Our twenty acres is an oasis of native grass, bottom swale and the virgin garden plots where we grew your food in a vast landscape of inert planting medium that was once rich prairie soil.  Right now it is harvest time for the agri-industrialists.  Living right next to our normally very quiet road, this is an awful time of the year for us.  Battalions of combines whine all day and well into the night as we try to sleep.  Convoys of eighteen-wheelers pass our place at intervals of about every half-hour, sometimes until almost midnight.  Everything is dust – our house, our pasture, our animals, our sky even.  The atmosphere looks as though we are experiencing a south-eastern level of humidity, but it is not moisture, it is dust, as far as the eye can see, and that’s a long, long way out here.  Dust kicked up day and night by this army of machines waging war on the land, huge piglets on the petroleum sow roaring “let’s see how much diesel we can burn this year!!!”

 

There is nothing about this situation that resembles “farming” as we understand it.  This is because it is not.  It is agribusiness.  Whenever the agribusiness has business in our neighborhood, quality of life plummets.  The onslaught is relentless while it lasts, the pace frantic, panicked even, the environment dangerous.  I daren’t let the dogs out, and I worry our horses will get the heaves from breathing so much of the pulverized earth into their lungs.  I occasionally prevail upon the owner of this particular empire – “Would you please water the road down?”…  “Would you mind not running your convoys for all of our long weekend?”…  “Would you please not spread your strychnine along my fenceline where my animals are liable to get at it and die a hideous death”… “Tell your men to slow down before I hurt them!” …  After speaking to me briefly in the tone of a used car salesman trying to give me the business, this ‘farmer’, one of the largest operators in an area of large operators, always has the same answer – “We’ll see what we can do, Jon.”  And we see that what he can do never amounts to much, although his drivers have become more respectful, insofar as respect can have anything to do with the operation of eighteen-wheeler convoys on a quiet rural road.  What he has proven he can do repeatedly, if not intentionally, is step all over our toes in a fashion I would never dream of doing to him nor anyone else.  But this is the problem not just with today’s agribusiness, it is the problem inherent in being “BIG”.  Show me a “big man”, show me a big concern, show me a big business, show me a big city and I will show you people and environments being disrespected.  It cannot be helped.  It’s the law of critical mass beyond which everything goes downhill.

 

For all of this frenzy, I have heard that Mr.

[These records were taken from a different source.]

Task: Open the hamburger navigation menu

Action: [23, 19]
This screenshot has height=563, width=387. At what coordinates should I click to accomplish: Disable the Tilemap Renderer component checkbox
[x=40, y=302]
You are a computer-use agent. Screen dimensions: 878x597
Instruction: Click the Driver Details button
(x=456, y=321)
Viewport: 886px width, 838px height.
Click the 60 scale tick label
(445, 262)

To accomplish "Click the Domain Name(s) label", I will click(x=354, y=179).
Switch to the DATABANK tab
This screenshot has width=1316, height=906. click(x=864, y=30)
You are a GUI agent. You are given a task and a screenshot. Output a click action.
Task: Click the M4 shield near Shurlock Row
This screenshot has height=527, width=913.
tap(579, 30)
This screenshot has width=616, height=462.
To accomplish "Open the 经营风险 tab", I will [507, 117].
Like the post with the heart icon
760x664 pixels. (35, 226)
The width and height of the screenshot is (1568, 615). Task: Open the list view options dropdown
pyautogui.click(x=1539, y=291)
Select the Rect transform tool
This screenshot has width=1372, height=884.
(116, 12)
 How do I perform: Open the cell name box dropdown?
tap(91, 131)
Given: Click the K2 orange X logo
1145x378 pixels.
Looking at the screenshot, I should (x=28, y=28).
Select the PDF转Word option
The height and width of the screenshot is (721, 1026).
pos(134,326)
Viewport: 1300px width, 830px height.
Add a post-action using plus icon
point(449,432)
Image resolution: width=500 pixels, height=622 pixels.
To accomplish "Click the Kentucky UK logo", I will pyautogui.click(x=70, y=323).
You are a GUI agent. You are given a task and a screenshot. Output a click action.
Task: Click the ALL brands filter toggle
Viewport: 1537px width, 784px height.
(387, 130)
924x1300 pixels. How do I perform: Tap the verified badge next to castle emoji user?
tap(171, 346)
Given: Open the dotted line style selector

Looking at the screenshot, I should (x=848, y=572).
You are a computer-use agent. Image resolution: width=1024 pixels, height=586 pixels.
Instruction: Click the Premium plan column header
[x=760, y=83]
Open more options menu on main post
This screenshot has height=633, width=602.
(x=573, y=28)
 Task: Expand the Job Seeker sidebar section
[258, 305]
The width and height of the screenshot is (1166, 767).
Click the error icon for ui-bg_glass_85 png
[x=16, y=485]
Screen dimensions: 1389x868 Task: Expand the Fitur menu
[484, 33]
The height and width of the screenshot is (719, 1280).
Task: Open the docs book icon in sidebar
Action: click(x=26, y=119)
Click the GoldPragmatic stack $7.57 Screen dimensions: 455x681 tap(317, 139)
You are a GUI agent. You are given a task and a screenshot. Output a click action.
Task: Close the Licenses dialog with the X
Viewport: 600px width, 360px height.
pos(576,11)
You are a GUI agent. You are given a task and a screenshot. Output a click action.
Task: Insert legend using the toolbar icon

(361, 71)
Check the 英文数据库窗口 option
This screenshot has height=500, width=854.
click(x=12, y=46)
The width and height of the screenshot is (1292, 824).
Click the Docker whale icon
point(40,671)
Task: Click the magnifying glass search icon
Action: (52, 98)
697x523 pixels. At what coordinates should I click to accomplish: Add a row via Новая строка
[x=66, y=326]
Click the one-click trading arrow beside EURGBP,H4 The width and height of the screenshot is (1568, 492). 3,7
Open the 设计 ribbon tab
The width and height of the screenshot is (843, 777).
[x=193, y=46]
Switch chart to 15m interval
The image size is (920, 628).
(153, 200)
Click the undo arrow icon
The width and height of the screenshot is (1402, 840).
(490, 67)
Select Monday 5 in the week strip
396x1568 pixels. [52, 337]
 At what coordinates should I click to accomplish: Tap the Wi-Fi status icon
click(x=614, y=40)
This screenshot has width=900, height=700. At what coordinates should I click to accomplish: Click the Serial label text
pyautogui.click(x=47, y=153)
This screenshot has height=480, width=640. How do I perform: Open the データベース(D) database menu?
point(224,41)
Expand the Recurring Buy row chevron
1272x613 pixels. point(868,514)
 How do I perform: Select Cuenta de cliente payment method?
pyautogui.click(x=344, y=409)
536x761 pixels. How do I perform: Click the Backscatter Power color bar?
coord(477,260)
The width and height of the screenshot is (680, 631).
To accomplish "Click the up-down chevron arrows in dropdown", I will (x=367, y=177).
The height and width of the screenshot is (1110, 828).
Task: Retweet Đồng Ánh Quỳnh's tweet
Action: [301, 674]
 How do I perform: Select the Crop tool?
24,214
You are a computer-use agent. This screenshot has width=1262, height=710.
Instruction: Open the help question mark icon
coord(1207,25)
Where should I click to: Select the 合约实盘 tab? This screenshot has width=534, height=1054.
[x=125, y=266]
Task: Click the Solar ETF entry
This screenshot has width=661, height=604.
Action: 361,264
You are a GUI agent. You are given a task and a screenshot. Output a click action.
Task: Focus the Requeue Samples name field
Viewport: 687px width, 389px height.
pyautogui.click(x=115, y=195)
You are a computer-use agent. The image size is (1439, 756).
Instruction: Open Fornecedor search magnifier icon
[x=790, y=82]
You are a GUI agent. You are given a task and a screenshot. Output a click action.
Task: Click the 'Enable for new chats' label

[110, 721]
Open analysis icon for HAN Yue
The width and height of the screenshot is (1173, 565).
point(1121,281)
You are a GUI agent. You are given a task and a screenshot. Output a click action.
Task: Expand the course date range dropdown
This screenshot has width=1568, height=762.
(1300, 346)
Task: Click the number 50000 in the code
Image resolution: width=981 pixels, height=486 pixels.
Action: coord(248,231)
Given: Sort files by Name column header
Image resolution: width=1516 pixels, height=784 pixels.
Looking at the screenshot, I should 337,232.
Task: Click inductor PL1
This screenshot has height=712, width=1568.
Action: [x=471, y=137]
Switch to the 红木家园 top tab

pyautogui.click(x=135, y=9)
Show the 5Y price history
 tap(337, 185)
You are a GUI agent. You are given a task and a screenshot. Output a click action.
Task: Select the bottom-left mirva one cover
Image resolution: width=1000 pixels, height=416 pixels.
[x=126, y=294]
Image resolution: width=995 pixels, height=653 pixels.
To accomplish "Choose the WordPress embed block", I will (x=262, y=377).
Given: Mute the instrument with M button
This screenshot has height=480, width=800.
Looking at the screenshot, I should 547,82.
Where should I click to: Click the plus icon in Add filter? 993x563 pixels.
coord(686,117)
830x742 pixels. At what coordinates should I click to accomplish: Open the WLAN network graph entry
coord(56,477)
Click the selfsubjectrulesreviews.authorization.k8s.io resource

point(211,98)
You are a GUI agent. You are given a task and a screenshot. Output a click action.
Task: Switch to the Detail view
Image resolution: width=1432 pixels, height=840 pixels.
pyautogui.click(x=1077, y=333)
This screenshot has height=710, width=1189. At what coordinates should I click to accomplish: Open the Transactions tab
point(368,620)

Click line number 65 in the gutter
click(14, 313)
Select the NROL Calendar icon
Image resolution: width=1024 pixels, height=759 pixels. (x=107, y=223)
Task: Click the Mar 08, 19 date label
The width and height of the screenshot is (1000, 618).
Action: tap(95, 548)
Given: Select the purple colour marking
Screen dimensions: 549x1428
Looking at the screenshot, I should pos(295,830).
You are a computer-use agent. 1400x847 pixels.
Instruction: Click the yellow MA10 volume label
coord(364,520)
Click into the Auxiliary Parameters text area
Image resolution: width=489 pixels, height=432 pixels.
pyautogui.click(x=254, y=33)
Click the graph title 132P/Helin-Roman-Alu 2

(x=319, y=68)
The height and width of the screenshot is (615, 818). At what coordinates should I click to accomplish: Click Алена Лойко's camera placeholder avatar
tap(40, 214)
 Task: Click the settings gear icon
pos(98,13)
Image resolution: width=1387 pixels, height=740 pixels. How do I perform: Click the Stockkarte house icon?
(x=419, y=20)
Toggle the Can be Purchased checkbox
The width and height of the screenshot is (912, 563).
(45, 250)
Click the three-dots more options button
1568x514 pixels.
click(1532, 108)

Big’s concern is not doing well these days.  The cows that stand around in their own ordure for weeks on end as they’re “finished” for slaughter are not paying the bills.  This was inevitable, of course.  Unsustainable is unsustainable, and as scores of American business concerns are finding out, being BIG – nay – being GI-BLOODY-GANTIC doesn’t change this natural law.  I wish my neighbors well, of course, and sincerely hope their operation goes straight down the toilet.  Good riddance, as this would be best for all humanity.  When all the massive agribusiness concerns of the world finally hit the wall of their own disgusting reality, perhaps then, and perhaps only then, we can move on to a better way.

 

Thanks again everyone, we very much appreciated your support and are buoyed by knowing there are concerned, kindred people out here with us in these interesting times.

 

“Farmers Jon and Andrea”


[1] …although we believe biodynamic methods should  required for organic certification, they are not.  It is one of the problems we have with the label “organic”.

[2] And the fact that we were an hour from town is one reason our particular CSA is not ultimately sustainable.

[3] Not to pick on Calgary, which in all fairness is actually considered exceptionally lucky these days by other jealous municipalities – it is simply an example of our urban model doing a superb job of working as it was intended to do under today’s model.